We started looking into integrity last month and we move on to communication.
Sincerely,
Eileen L Epperson
Spiritual Center Coaching
THE FUNDAMENTALS TRIPOD™ - HAVING A LIFE THAT WORKS. IT'S A BEGINNING!
2. Communication
COMMUNICATION: We have no clue
what great communication can be in our lives. This is my stand in
the matter: there is no problem, no argument, no misery, no stuckness
and no regret/ resentment that cannot be resolved through effective
communication. There is no guilt or bitterness that cannot be dissolved
through truth-telling.
Here is what communication is not: dumping, yelling, spilling your
guts, speaking loudly, getting things "off your chest," talking for
ages, writing/speaking honestly but without considering the receiver
or a monologue. Honest, authentic, responsible, and appropriate written
or spoken expression that originates from a commitment to one's self-respect,
is the foundation for GREAT communication in a flourishing life. When
you are able to speak your mind and heart without being aggressive
or submissive, you find out whether you have been heard. Until you
are clear that you have been heard and that you have heard the other,
you cannot be sure that you have communicated.
It is so joyous to know you said exactly what you wanted to say, albeit
perhaps with your knees knocking. And you did it in a way so that
no one was damaged and in fact,
you made a contribution. Nothing beats that joy in my book.
Two gifts of clear communication are ending
loneliness and enhancing self-esteem. When we practice saying
what is there for us in the moment (really an unbelievable idea for
most of us), we begin to feel known in the world. We shift this niggling
background thought most of us have that the world is chock full of
adversaries waiting to make our lives more difficult.
My bereavement group continually inspires me. These hurting people
gather weekly to talk and listen and then they go back to the same
empty homes. They heal in this group. As one person said
recently, "I leave knowing that someone else knows how tough and hard
every single day is. I still have to deal with it all, but these people
know I'm doing that. That makes all the difference." They communicated
and listened.
When someone has expressed feeling hurt or disappointed or annoyed
at some misstep, I often recommend that they let the other person
know.

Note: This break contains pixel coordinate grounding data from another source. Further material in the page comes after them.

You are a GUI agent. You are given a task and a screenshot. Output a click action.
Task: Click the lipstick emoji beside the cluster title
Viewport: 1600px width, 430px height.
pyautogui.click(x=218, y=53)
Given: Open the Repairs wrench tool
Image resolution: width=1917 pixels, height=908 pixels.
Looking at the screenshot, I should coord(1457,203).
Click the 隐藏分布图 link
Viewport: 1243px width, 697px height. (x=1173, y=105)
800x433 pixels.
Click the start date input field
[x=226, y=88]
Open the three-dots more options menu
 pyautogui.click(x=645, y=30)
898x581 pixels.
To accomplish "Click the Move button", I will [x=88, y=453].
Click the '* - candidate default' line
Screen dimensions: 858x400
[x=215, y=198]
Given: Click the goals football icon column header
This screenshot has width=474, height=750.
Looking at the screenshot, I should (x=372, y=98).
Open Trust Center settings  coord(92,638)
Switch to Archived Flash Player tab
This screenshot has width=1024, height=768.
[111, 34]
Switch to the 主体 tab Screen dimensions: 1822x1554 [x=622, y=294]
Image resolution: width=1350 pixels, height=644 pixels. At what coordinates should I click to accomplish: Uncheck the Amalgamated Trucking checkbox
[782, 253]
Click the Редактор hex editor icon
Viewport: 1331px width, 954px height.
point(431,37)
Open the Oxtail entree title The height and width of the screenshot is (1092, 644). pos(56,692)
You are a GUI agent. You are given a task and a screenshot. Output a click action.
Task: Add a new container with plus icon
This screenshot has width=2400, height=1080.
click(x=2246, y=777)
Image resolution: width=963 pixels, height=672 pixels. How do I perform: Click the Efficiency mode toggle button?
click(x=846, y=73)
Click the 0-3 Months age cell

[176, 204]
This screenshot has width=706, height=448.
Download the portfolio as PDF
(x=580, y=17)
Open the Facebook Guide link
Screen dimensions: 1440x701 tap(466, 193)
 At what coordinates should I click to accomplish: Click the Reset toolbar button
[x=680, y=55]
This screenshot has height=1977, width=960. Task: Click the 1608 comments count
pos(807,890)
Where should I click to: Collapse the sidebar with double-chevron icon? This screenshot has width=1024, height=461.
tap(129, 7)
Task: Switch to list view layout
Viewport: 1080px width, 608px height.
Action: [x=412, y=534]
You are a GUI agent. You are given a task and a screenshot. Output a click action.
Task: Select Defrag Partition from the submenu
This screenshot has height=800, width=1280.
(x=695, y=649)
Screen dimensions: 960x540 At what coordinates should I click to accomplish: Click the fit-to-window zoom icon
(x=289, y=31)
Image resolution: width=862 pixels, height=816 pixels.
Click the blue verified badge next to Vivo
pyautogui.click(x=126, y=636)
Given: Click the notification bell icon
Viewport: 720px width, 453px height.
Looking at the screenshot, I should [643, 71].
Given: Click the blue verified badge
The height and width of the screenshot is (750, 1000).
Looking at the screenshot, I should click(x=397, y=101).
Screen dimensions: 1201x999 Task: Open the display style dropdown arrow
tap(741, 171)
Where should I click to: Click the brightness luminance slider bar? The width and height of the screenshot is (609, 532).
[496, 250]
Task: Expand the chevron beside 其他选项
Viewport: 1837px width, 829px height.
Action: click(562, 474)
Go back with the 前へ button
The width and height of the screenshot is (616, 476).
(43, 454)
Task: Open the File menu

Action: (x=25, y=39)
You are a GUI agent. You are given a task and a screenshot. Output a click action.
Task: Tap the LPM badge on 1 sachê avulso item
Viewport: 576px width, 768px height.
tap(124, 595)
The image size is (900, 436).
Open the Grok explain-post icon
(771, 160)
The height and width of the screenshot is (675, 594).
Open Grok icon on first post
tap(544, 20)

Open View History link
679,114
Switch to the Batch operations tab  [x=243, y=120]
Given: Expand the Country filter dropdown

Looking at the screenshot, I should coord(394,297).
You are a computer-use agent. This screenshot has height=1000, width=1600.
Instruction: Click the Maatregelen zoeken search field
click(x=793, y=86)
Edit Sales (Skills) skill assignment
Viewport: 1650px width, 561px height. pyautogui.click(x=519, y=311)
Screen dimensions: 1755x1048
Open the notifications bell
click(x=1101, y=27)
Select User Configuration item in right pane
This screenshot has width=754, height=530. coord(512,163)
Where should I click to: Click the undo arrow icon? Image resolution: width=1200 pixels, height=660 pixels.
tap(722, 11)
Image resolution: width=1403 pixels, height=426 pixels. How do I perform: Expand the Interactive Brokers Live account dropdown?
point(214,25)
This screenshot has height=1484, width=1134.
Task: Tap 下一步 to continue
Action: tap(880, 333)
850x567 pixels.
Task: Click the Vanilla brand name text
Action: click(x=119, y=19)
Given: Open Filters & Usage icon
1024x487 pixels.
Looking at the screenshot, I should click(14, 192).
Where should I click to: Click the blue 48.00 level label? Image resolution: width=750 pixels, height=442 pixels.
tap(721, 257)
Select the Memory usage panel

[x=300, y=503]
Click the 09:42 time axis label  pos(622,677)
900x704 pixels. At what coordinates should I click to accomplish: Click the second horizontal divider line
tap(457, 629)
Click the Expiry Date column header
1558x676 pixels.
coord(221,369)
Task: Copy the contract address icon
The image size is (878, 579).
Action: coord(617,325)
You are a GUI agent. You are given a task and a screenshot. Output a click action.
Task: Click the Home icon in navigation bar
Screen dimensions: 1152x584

If I had a dime for every time the response has been, "Oh, it
isn't worth talking about," or "I really don't care that much," or
(my favorite), "I don't want to cause problems," I would
be living permanently in the Bahamas. Yes, I would be coaching from
there, but you get my point. WE ARE SO UNPRACTICED AND SO SCARED TO
BLOW IT if we dare attempt to say what we think or want (I include
myself and I am working on it). We don't know how to speak when
we are upset or disagree or have a point of view that differs from
another's. We do not know how to make requests and are left with only
the fruitless option of complaining. We do not want to upset people
or have them withdraw from us. We do not want to provoke.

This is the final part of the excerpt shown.